Comment 33 for bug 687535

Revision history for this message
Scott James Remnant (scott) wrote : Re: [Bug 687535] Re: upstart loses track of ssh daemon after reload ssh

They definitely should be allowed, ssh is actually a canon example of why.

Upstart should supervise the sshd daemon, not the login sub-process
associated with a particular connection, and certainly not any
processes being run inside the login session.

Otherwise "stop ssh" would kill all user logins; and ssh would not
respawn on crash if there was still a used logged in (or running
screen!)

Scott

On Mon, Feb 7, 2011 at 5:51 PM, Steve Langasek
<email address hidden> wrote:
> I'm not convinced this is true, Clint.  Should upstart jobs be allowed
> to spawn processes that then get orphaned from the POV of the process
> supervisor?  Maybe upstart shouldn't be tracking the new PID, but maybe
> it should instead be reaping any children left behind?
>
> --
> You received this bug notification because you are a member of Upstart
> Developers, which is subscribed to upstart .
> https://bugs.launchpad.net/bugs/687535
>
> Title:
>  upstart loses track of ssh daemon after reload ssh
>
> Status in Upstart:
>  Invalid
> Status in “openssh” package in Ubuntu:
>  Fix Released
> Status in “openssh” source package in Lucid:
>  Fix Released
> Status in “openssh” source package in Maverick:
>  Fix Released
>
> Bug description:
>  When sshd gets a signal 1 for reload, it forks a new process and
>  ditches the old.

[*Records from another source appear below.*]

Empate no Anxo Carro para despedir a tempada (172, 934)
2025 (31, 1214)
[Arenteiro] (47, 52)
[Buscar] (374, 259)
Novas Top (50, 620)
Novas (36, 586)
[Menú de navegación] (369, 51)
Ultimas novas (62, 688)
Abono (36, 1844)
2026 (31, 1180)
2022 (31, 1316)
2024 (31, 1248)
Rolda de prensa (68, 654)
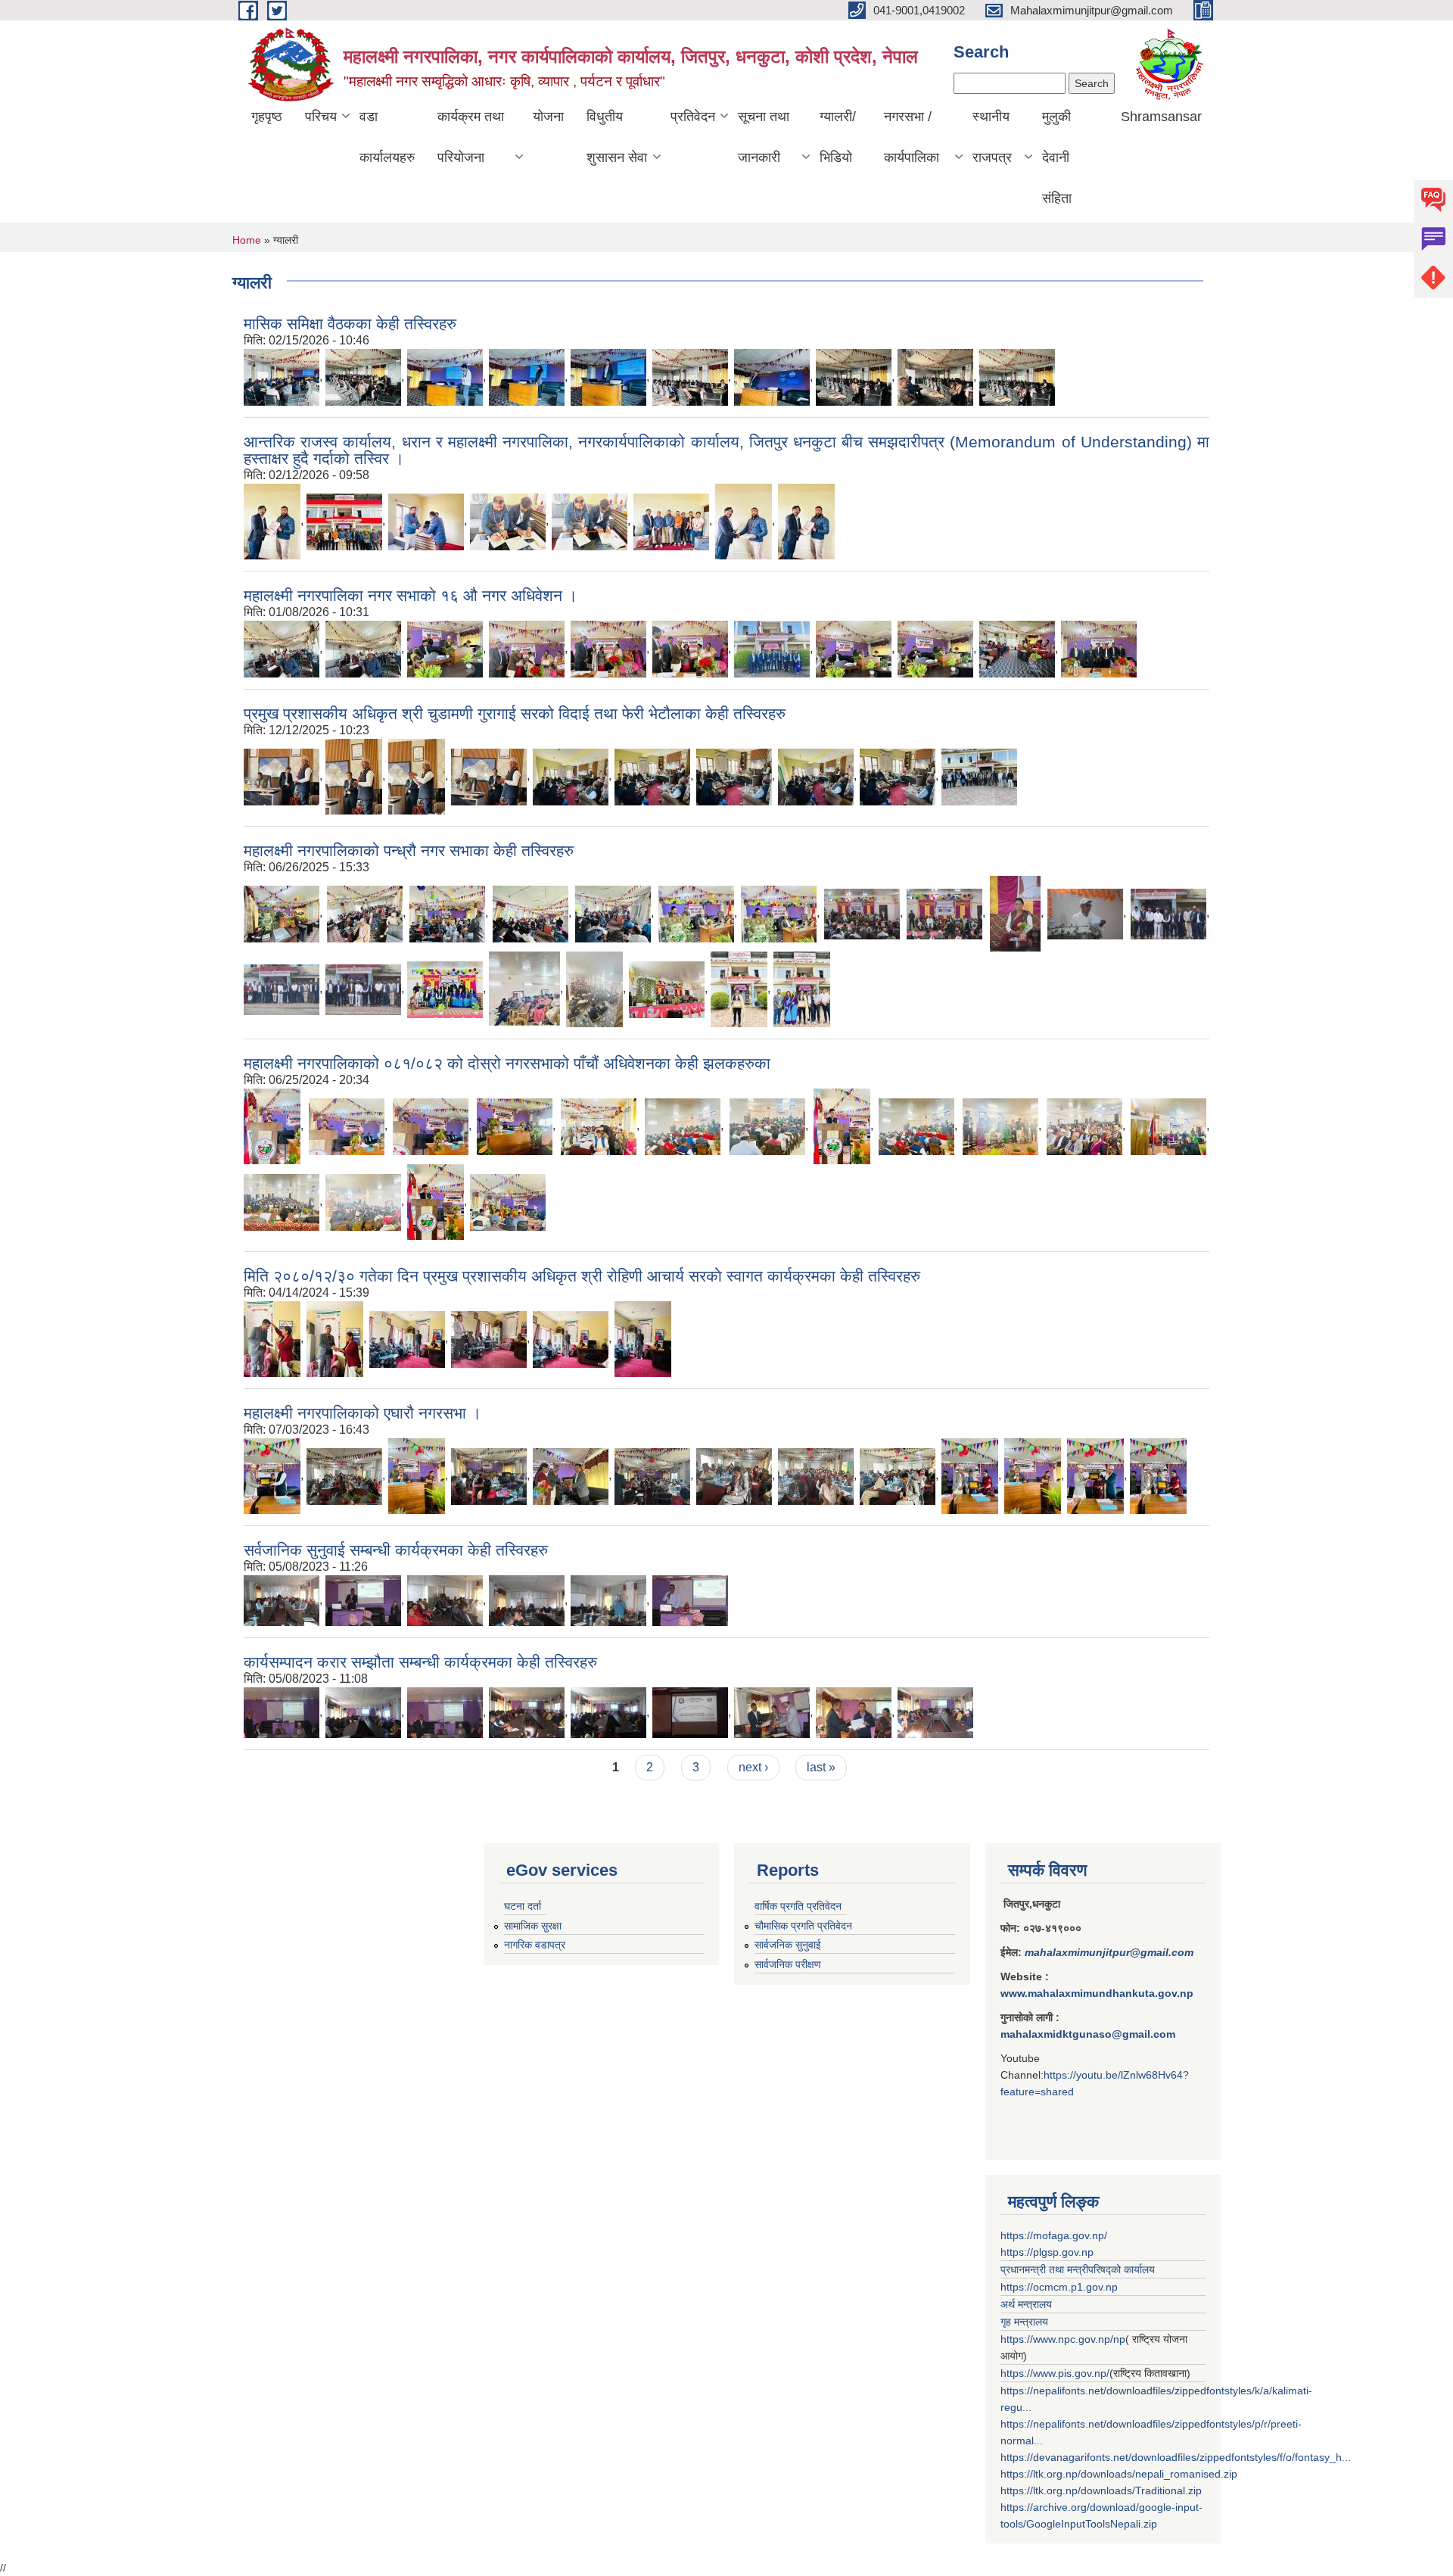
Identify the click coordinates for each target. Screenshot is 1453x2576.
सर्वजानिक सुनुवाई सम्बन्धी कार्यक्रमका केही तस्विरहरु (396, 1550)
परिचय (321, 116)
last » (821, 1767)
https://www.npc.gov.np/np (1062, 2339)
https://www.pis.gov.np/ (1054, 2373)
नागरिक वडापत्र (534, 1945)
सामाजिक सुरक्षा (533, 1926)
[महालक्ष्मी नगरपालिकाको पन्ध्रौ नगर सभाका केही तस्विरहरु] (281, 912)
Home (246, 240)
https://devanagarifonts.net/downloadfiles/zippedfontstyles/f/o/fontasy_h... (1175, 2457)
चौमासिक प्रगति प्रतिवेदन (803, 1926)
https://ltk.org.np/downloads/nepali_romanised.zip (1118, 2474)
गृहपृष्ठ (266, 116)
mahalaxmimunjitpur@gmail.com (1109, 1952)
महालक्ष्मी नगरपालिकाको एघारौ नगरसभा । (362, 1413)
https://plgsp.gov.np (1047, 2252)
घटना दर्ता (522, 1906)
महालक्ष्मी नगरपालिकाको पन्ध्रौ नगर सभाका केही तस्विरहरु (409, 850)
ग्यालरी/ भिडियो (838, 137)
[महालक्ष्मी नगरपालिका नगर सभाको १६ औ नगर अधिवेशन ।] (281, 648)
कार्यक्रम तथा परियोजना (470, 137)
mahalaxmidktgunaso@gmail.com (1087, 2034)
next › (753, 1767)
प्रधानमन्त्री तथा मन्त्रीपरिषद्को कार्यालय (1077, 2269)
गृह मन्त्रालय (1024, 2322)
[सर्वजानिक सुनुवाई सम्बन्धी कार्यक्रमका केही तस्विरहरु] (281, 1599)
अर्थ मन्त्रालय (1026, 2304)
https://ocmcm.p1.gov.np (1059, 2287)
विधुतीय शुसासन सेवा (616, 137)
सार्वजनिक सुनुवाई (788, 1945)
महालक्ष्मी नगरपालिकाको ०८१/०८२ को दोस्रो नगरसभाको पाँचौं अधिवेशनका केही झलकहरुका (507, 1063)
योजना (548, 116)
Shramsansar (1161, 116)
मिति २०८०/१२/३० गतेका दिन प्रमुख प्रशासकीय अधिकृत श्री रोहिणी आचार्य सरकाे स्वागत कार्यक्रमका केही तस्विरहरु (582, 1276)
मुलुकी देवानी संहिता (1057, 157)
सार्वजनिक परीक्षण (788, 1964)
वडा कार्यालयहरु (387, 137)
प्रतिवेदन (692, 116)
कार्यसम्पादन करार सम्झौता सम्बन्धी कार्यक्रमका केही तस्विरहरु (420, 1662)
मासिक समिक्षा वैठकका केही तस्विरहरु (350, 323)
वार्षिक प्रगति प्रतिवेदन (798, 1906)
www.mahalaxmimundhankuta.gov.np (1096, 1993)
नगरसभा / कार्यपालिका (911, 137)
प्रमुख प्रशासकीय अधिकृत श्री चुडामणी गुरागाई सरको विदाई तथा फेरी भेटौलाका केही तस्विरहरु (515, 713)
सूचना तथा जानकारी (763, 137)
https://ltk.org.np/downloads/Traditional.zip (1101, 2490)
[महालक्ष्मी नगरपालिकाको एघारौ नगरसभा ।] (272, 1475)
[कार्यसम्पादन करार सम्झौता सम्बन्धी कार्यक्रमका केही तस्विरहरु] (281, 1711)
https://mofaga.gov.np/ (1053, 2235)
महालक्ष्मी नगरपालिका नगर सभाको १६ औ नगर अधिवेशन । (410, 595)
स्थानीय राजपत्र (992, 137)
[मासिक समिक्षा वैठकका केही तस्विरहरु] (281, 376)
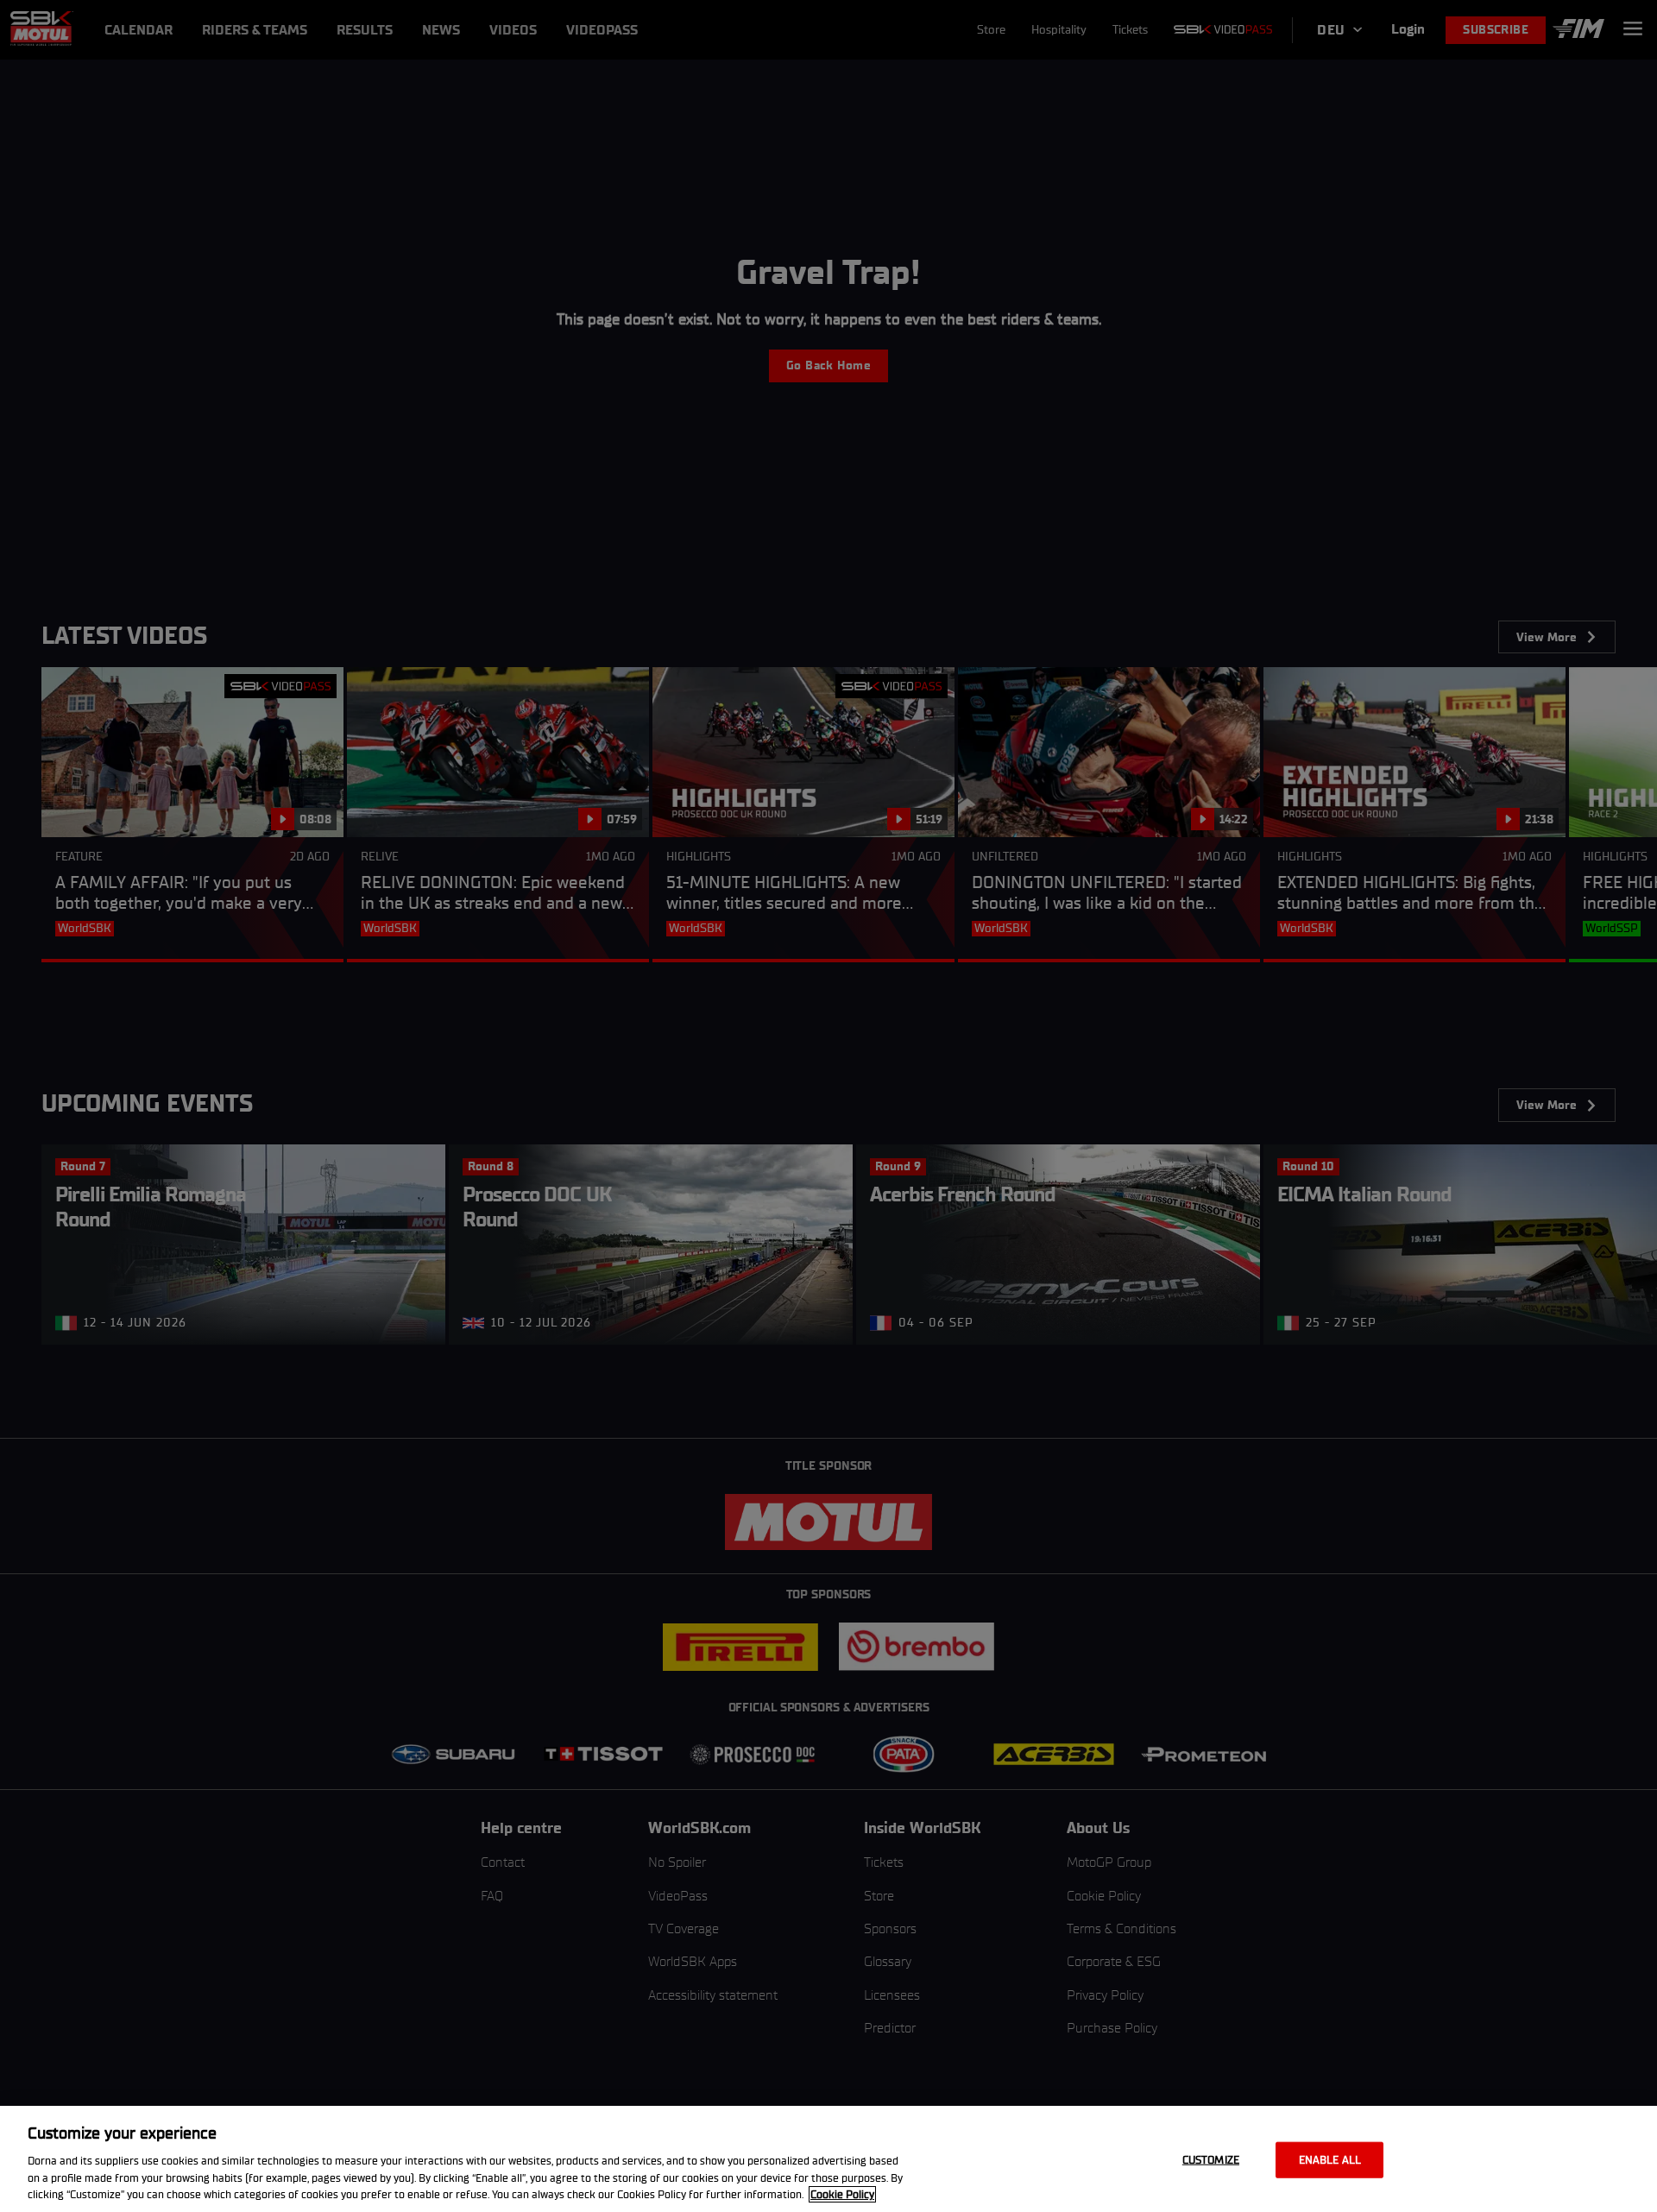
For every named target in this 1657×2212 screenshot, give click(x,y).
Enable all (1330, 2159)
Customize (1210, 2159)
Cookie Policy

This causes upstart to believe that ssh has crashed,
>  and loses track of it. A second reload (or any other initctl operation
>  on ssh) will thus say:
>
>  reload: Unknown instance:
>
>  There would be 2 ways to fix this:
>  1.  Don't have ssh fork on relod, but keep the same pid
>  2. Use a different mechanism in upstart to keep track of ssh. Maybe a pid file? Just tracking children of the exited ssh won't work, or it might accidentally track a particular session rather than the master, if somebody just happens to log in close to reload time.
>
>  openssh-server  1:5.3p1-3ubuntu4
>  upstart         0.6.5-7
>
>  ==== Info for Maverick, Lucid SRU ====
>  IMPACT: if sshd gets a HUP signal, it forks a new process and upstart thinks the process died and loses track of it, so the user/admin uses the ability to stop/start/reload the daemon through upstart.
>  The problem is fixed in Natty 5.6p1-2ubuntu3. See attached patches for Maverick and Lucid.
>
>  TEST CASE:
>
>  - install openssh-server
>  - send a HUP signal to sshd
>  - the daemon is restarted, but upstart thinks that it crashed (/var/log/daemon.log):
>
>  Dec 28 20:59:57 utest-lls32 init: ssh main process ended, respawning
>  Dec 28 20:59:57 utest-lls32 init: ssh main process (1451) terminated with status 255
>  Dec 28 20:59:57 utest-lls32 init: ssh main process ended, respawning
>  Dec 28 20:59:57 utest-lls32 init: ssh main process (1455) terminated with status 255
>  Dec 28 20:59:57 utest-lls32 init: ssh respawning too fast, stopped
>
>  - after this, upstart won't know about sshd, despite the daemon
>  running just fine:
>
>  root@utest-lls32:~# reload ssh
>  reload: Unknown instance:
>
>  With the fix applied, the correct behavior is:
>
>  - send a HUP signal to sshd
>    ps ax |grep sshd
>    kill -HUP sshd
>  - the daemon reloads (/var/log/auth.log):
>
>  Dec 28 21:37:01 utest-lls32 sshd[742]: Received SIGHUP; restarting.
>  Dec 28 21:37:01 utest-lls32 sshd[742]: Server listening on 0.0.0.0 port 22.
>  Dec 28 21:37:01 utest-lls32 sshd[742]: Server listening on :: port 22.
>
>  - reloading with upstart gives the same result, and NOT an error
>  message.
>
>  REGRESSION POTENTIAL:
>
>  There is a small race condition in sshd between when it forks, and
>  when it listens for incoming connections. The length of the race is
>  lengthened by a very tiny amount by considering sshd started as soon
>  as it has been executed, rather than when it forks. This will only
>  affect jobs that use 'start on started ssh' and immediately connect to
>  it. This is unlikely to cause problems in any real world scenario,
>  given that most of these programs would also have to fork, exec, and
>  open a socket, which is more work than what sshd will be doing in that
>  time.
>
>
>